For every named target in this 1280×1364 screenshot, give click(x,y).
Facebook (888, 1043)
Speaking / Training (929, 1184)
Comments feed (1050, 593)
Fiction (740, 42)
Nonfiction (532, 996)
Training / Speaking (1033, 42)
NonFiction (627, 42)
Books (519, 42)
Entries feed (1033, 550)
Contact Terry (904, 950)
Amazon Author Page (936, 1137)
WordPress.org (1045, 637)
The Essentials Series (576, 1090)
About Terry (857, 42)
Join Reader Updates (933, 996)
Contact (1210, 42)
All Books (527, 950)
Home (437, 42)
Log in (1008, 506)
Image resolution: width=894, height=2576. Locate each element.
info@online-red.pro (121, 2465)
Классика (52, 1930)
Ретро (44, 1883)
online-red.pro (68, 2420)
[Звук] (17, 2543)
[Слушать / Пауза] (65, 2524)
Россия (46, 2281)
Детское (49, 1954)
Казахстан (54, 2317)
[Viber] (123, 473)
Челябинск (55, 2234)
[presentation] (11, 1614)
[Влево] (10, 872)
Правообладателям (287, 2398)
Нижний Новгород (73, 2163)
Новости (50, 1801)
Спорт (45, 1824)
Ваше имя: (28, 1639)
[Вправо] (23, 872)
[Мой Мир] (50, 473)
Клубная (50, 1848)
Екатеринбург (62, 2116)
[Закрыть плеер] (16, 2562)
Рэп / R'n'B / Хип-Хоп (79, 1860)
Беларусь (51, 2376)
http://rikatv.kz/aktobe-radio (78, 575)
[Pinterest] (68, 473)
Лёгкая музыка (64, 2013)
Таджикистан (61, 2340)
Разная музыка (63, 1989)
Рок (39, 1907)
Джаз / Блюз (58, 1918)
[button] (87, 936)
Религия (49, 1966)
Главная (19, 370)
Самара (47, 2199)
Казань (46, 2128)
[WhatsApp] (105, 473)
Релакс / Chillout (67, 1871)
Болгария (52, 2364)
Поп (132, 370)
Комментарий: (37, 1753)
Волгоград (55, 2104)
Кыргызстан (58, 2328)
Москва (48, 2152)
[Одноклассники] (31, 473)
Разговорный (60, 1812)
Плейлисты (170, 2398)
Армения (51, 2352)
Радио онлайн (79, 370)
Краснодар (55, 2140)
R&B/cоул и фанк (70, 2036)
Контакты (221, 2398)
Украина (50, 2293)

Problem to solve: Extract exactly the lines between the line containing "Казань (46, 2128)" and the end of the data, including both.

Response to the task:
Казань (46, 2128)
[WhatsApp] (105, 473)
Релакс / Chillout (67, 1871)
Болгария (52, 2364)
Поп (132, 370)
Комментарий: (37, 1753)
Волгоград (55, 2104)
Кыргызстан (58, 2328)
Москва (48, 2152)
[Одноклассники] (31, 473)
Разговорный (60, 1812)
Плейлисты (170, 2398)
Армения (51, 2352)
Радио онлайн (79, 370)
Краснодар (55, 2140)
R&B/cоул и фанк (70, 2036)
Контакты (221, 2398)
Украина (50, 2293)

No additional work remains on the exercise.